Fichier supplémentaire 1 : La figure S6(c) montre les changements de concentration de MO avec ZnO, NiO (1 min), NiO (10 min), ZnO/NiO (1 min), ZnO/NiO (10 min), NiO (1 min )/ZnO, et NiO (10 min)/ZnO comme catalyseur. Les performances photocatalytiques du NiO vierge (10 min) sont inférieures à celles des nanotiges de ZnO vierges en raison de la plus grande nanostructure, de la surface spécifique plus petite qui en résulte, de la mobilité des porteurs plus faible et de la recombinaison plus facile des électrons et des trous. Les performances photocatalytiques de NiO (1 min) sont meilleures que NiO (10 min) et ZnO en raison de la surface spécifique beaucoup plus grande des nanostructures NiO, comme le montrent les Fig. 5e et f. Les performances photocatalytiques du NiO (10 min)/ZnO sont inférieures à celles du ZnO en raison de la nanostructure encore plus grande de la couche supérieure NiO (10 min) et de la plus petite surface spécifique. As shown in Fig. 5c, ZnO nanorods are partially exposed growing through the meshwork of NiO (1 min) and the remnant part of the ZnO nanorods are remained in the meshwork. NiO (1 min) nanostructures are the multi-layer interspersed meshwork uniformly distributed on the ITO glass with much higher specific surface area, as shown in Fig. 5e. So, NiO (1 min)/ZnO has a little better photocatalytic performance than ZnO and a lower photocatalytic action than NiO (1 min). The photocatalytic performance of ZnO/NiO (1 min) and ZnO/NiO (10 min) is better than others due to their heterojunction structure and larger specific surface area. ZnO/NiO(1 min) architecture has the best photocatalytic performance in the ZnO/NiO system as a result of the heterojunction structure, extremely higher specific surface area of the upper material in the heterojunction, and the consequent larger contact area with the MO solution. The influence on reaction time and orientation of the heterojunction are discussed and both will give an effect on the photocatalytic performance in the ZnO/NiO system. In summary, ZnO/NiO (1 min) has the best photocatalytic performance in the ZnO/NiO system.
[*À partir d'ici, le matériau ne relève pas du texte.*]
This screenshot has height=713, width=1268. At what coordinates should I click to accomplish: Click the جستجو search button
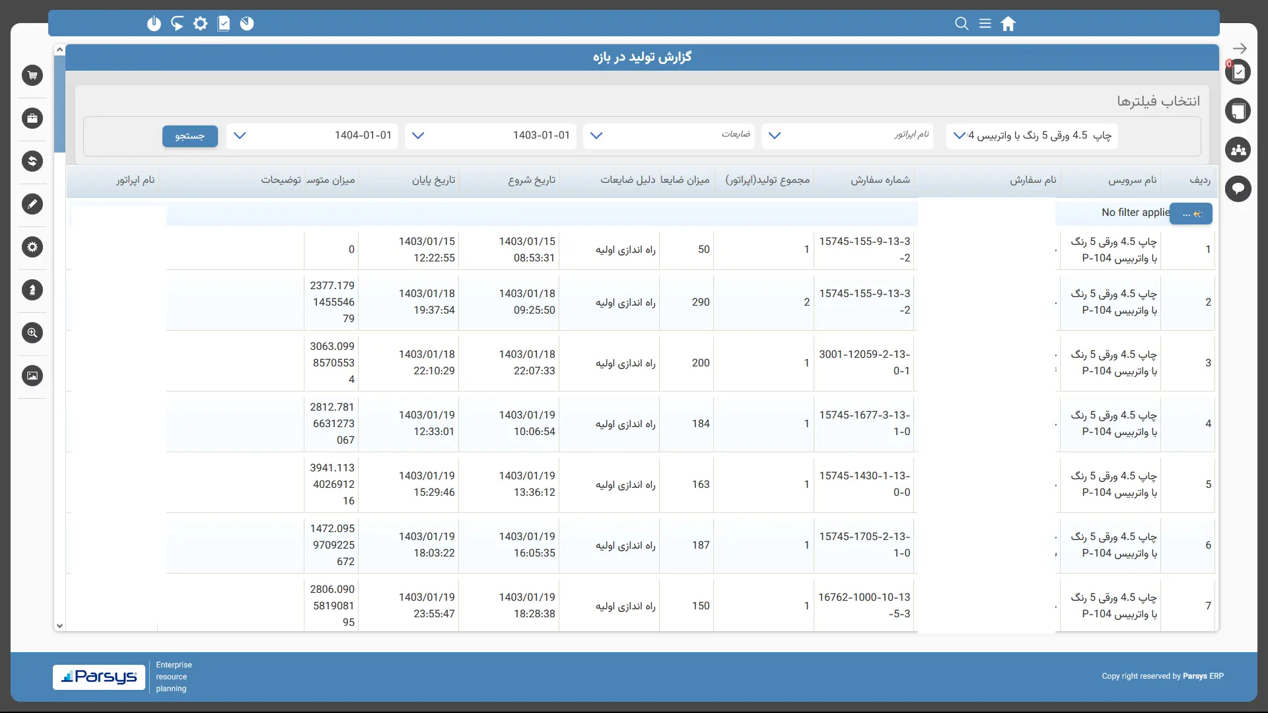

Figure 6a and b show the concentration changes of MO and the UV-vis absorption spectra of MO aqueous solution with ZnO, Cu₂ O (pH 10, 20 min), CuSCN (3D), NiO (1 min), Cu₂ O (pH 10, 20 min)/ZnO, ZnO/CuSCN (3D), and ZnO/NiO (1 min) as the catalysts. Among the four semiconductor nanostructures ZnO, Cu₂ O (pH 10, 20 min), CuSCN (3D), and NiO (1 min), NiO has the most excellent photocatalytic performance owing to the multi-layer interspersed meshwork uniformly distributed and the consequent extremely higher specific surface area. ZnO has the bigger mobility and bigger specific surface area than Cu₂ O and CuSCN so that ZnO has the better photocatalytic performance. Cu₂ O has the better photocatalytic performance than CuSCN due to the bigger specific surface area. ZnO/NiO (1 min) heterostructure has the most excellent photocatalytic performance among all the heterostructures based on n-type ZnO and p-type Cu₂ O, CuSCN, and NiO. It is owing to more charge transfer caused by heterojunction structure, more photo-generated carrier as a result of higher specific surface area caused by the meshwork nanostructure of the upper NiO directly contacting to MO, and less carrier recombination caused by more compact contact of NiO/ZnO than Cu₂ O/ZnO and CuSCN/ZnO, as shown in Additional file 1:Figure S2(c), Figure S3(a), and Figure S4(a). In summary, NiO is the most suitable material for photocatalytic degradation of MO among the four semiconductor nanostructures of ZnO, Cu₂ O, CuSCN, and NiO. The photocatalytic performance of the semiconductor can be affected both by the mobility and the specific surface caused by the nanostructure. ZnO/NiO (1 min) heterostructure has the most excellent photocatalytic performance among all the architectures based on ZnO, Cu₂ O, CuSCN, and NiO. Influencing factor on the photocatalytic performance of all these architectures can be summarized as the inherent mobility of the material, the heterojunction architecture, and the morphology of nanostructure. The scheme of the photocatalysis mechanism using heterostructure photocatalyst is shown in Additional file 1:Figure S7. The mechanisms for improved photocatalytic properties are demonstrated in Additional file 1. To further assess the photocatalytic activity, we have compared the degradation ability of our best heterojunction in every system with other nanohybrids in Table 2. Compared with other catalysts, ZnO/NiO (1 min) demonstrated the best photocatalytic performance.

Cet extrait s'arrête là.